In Holding the Line, Barbara Kingsolver writes of the “ironclad, steel-toed partnership” between the state, the police and Phelps-Dodge that crushed the strike. For many families, the disastrous conclusion to the strike created permanent unemployment and destitution.
In 1995, on the 12th anniversary of the Clifton/Morenci strike, Jonathan Rosenblum wrote about the little-known surveillance strategies adopted by the state through its Arizona State Criminal Intelligence Systems Agency (ACISA) to support Phelps-Dodge in breaking the strike. Rosenblum wrote that ACISA
"Hired union informants, bugged union meetings, and created a computer database on anyone suspected by the agents of being a ‘troublemaker.’"

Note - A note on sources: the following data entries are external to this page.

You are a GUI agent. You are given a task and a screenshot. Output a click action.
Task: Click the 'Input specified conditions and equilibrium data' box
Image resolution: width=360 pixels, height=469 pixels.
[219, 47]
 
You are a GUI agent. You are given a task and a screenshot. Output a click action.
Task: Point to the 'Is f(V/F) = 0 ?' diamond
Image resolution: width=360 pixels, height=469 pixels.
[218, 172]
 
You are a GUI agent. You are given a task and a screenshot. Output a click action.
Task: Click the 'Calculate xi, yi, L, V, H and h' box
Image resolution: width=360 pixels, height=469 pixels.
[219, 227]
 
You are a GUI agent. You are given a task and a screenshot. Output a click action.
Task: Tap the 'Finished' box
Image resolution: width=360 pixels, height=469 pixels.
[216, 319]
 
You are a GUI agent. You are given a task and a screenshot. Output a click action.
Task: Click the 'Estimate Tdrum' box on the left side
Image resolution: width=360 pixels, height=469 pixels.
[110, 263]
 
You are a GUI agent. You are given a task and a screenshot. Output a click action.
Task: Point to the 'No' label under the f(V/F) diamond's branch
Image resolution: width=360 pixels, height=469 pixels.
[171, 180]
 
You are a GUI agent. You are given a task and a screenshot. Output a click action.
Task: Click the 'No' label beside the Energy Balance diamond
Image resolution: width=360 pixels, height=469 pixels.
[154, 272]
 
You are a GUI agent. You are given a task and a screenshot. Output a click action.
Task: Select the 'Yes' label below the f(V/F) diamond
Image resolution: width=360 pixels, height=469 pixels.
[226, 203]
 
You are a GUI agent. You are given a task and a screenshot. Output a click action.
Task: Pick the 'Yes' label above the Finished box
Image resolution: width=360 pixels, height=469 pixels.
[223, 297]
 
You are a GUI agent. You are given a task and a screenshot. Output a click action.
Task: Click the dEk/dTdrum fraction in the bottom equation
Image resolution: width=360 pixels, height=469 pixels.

Rosenblum quoted ACISA Chief Navarrete’s defense of his agency’s activities:
"What happened during the strike doesn’t fall within the definition of organized crime, but from my perspective, it’s organized labor." (http://www.tucsonweekly.com/tw/06-29-95/curr4.htm)
In his book, Copper Crucible, Rosenblum explains how corporate-state response to the strike changed the playing field for unions:
"This old weapon (replacement workers) was upgraded and modernized in ways that tilted the playing field in favor of management and brought back with a vengeance the “fungibility” (or replaceability) of labor" (Rosenblum, pg. 222).
To the mix of persistent ethnic prejudice and strengthened management strong-arming of working people and their unions, add the devolving environmental conditions in mining/smelting communities. In 1982, a community group at one of the Phelps Dodge smelters in Douglas released a blistering account of airborne pollution reaching into a large region of southeast Arizona and southwest New Mexico, as well as growing evidence of on-the-ground impacts of cancer and serious pulmonary diseases. While the cities of Tucson and Phoenix had plans for attainment of Air Quality Standards under federal law, the small smelter towns across the state had no plans, due to limited or shrouded data, the power of the mining-smelting sector and the non-attention of federal regulators. Increasingly, “What are we breathing?” became the question at smelter towns across the state.
Sources:
Bustamente, Antonio. “Mexican Mine Worker Communities in Arizona: Spatial and Social Impacts of Arizona’s Copper Mining,” Estudios Sociales, v. 5, #10, 1995, pgs. 27-54.
Kingsolver, Barbara. Holding the Line: Women in.the Great Arizona Mine Strike of 1983: ILR Press, 1996.
Parrish, Michael. Mexican Workers, Progressives and Copper: The Failure of Industrial Democracy in Arizona during the Wilson Years, Chicano Research Publications, 1979.
Rosenblum, Jonathon. Copper Crucible: How the Arizona Miners Strike of 1983 Recast Labor-Management Relations in America, Ithaca, NY: ILR Press, 1995.
Salt of. the Earth, Dir. Herbert Biberman, 1954.